In Open it's not a problem, the rule is perfect overlap or none because it's the easier thing to document and enforce, but the actual thing the assembly usually needs is "output pointer is <= input pointer" and that's true for Open with a nonce.

In Seal we do have to write 12 bytes ahead of where we are reading, but that's less than a block, we can totally do it with a little extra complexity, by reading one block ahead and keeping it around in registers. Might turn out almost free. It would be nice if the API didn't force this, and v2 can be nicer, but I don't think it's a reason not to implement a safer API. A dramatically performance-sensitive user can use NewGCMSIVWithNonce.

rsc commented 1 year ago

With @FiloSottile's response, are there any remaining concerns with the API in https://github.com/golang/go/issues/54364#issuecomment-1642676993?

ericlagergren commented 1 year ago

I agree with Filippo. Go is long overdue for MRAE. I might not implement N-wide assembly for the random nonce API, though. But we can chat about that on the CL.
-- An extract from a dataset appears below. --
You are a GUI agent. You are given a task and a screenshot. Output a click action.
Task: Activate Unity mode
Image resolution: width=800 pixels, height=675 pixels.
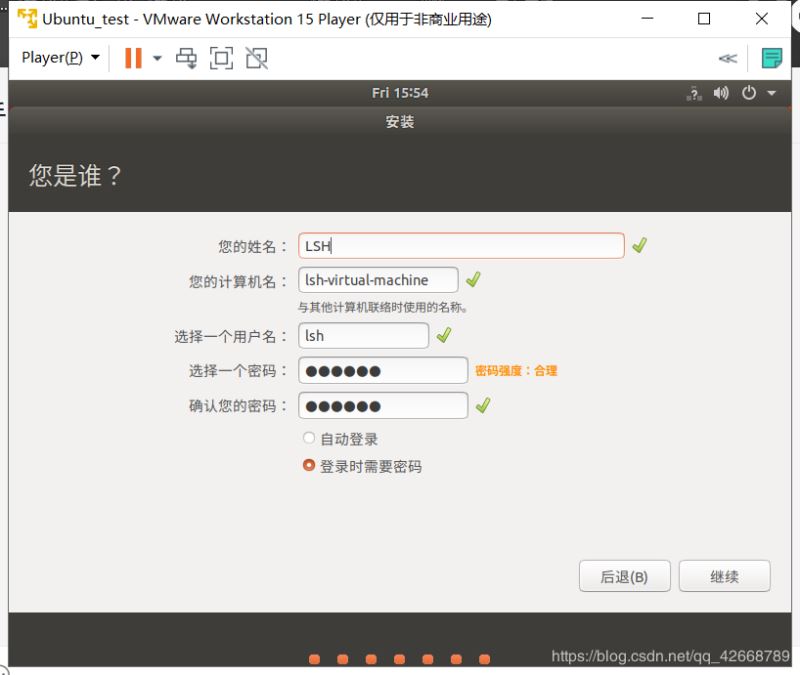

edit: goofy email formatting

rsc commented 1 year ago

Based on the discussion above, this proposal seems like a likely accept. — rsc for the proposal review group

rsc commented 1 year ago

No change in consensus, so accepted. 🎉 This issue now tracks the work of implementing the proposal. — rsc for the proposal review group

The proposal details are as follows.

In crypto/cipher, we add the following new API:

package crypto/cipher

// NewGCMSIV returns an AES-GCM-SIV AEAD instance.
// cipher must be created by aes.NewCipher, or NewGCMSIV will return an error.
// The AEAD has NonceSize zero, and the nonce is automatically generated at random
// and prefixed to the ciphertext by Seal, and extracted by Open.
// The combined Overhead (nonce and tag) is 28 bytes.
func NewGCMSIV(cipher Block) (AEAD, error)

// NewGCMSIVWithNonce returns an AES-GCM-SIV AEAD instance.
// cipher must be created by aes.NewCipher, or NewGCMSIVWithNonce will return an error.
// The nonce must be manually managed by the application, and can be generated at random.
func NewGCMSIVWithNonce(cipher Block) (AEAD, error)

We will move the randomness generation from crypto/rand to crypto/internal/rand so that crypto/cipher can import crypto/internal/rand and avoid crypto/rand’s dependency on math/big. We should add a specific rule in deps_test.go ensuring that crypto/cipher does not depend on math/big.

gopherbot commented 1 year ago

Change https://go.dev/cl/538395 mentions this issue: crypto/rand: move CSPRNG to crypto/internal/rand

Ratio2 commented 1 week ago

@ericlagergren looks like the patch needs to be updated due to merge conflicts https://go.dev/cl/538395

ericlagergren commented 1 week ago

@ericlagergren looks like the patch needs to be updated due to merge conflicts https://go.dev/cl/538395

Yes. I think it's prudent to wait until the FIPS changes have settled and stabilized. And also idk if @FiloSottile will have time to review it right now with all the other crypto changes. (Lmk if you disagree with either of those, Filippo.)

FiloSottile commented 1 week ago

Yeah, sorry for the review lag, but it'd be best to land this after this round of FIPS changes. We're trying to keep GCM-SIV in mind to accomodate it in the structure of the new internal packages.